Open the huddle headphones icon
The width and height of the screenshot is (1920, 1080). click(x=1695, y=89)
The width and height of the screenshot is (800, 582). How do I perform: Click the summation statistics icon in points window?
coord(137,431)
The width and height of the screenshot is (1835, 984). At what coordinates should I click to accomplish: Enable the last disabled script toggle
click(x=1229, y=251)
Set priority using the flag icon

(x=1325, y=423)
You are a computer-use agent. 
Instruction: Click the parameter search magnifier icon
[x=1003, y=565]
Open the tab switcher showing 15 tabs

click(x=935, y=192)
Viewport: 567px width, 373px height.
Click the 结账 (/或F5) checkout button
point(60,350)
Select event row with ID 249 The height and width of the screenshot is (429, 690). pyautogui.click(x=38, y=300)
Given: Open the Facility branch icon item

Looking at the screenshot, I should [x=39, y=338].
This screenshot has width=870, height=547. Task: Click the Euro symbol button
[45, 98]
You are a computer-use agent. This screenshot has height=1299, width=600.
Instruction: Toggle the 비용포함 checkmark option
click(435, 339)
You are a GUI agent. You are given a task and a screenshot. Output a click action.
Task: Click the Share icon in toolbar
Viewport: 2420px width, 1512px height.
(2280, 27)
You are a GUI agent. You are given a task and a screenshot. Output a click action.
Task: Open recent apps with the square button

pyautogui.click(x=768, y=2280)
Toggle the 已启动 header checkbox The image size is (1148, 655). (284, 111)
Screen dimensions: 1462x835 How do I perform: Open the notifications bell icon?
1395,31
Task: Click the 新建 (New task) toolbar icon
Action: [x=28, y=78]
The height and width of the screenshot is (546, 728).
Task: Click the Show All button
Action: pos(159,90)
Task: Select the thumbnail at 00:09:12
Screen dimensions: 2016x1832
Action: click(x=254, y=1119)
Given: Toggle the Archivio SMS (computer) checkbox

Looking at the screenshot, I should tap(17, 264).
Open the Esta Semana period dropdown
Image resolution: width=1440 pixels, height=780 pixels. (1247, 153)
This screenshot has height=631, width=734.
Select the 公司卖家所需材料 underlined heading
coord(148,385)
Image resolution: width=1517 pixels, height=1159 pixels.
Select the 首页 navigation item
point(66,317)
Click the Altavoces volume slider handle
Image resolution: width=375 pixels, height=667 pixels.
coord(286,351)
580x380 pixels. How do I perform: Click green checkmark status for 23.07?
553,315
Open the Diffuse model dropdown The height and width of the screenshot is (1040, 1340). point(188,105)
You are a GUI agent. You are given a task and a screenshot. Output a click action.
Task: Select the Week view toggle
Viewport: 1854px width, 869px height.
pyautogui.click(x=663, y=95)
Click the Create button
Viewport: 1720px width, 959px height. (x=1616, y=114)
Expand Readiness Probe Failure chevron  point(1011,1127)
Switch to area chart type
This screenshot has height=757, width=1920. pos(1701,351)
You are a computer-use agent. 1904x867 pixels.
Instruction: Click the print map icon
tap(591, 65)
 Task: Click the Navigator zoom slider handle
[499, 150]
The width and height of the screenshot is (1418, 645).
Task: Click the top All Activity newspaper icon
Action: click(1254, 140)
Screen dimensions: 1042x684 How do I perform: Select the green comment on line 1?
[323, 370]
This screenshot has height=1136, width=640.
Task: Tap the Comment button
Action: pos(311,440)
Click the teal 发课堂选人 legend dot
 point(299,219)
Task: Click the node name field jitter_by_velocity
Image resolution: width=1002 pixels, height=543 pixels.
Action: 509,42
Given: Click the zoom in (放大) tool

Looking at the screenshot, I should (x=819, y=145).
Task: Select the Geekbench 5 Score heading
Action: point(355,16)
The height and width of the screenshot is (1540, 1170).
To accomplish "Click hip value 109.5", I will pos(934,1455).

What is expected:
Find each line of the items above that contains the string "accomplish", and copy every such line in full.

Exercise solution:
The width and height of the screenshot is (1835, 984). At what coordinates should I click to accomplish: Enable the last disabled script toggle
To accomplish "Click hip value 109.5", I will pos(934,1455).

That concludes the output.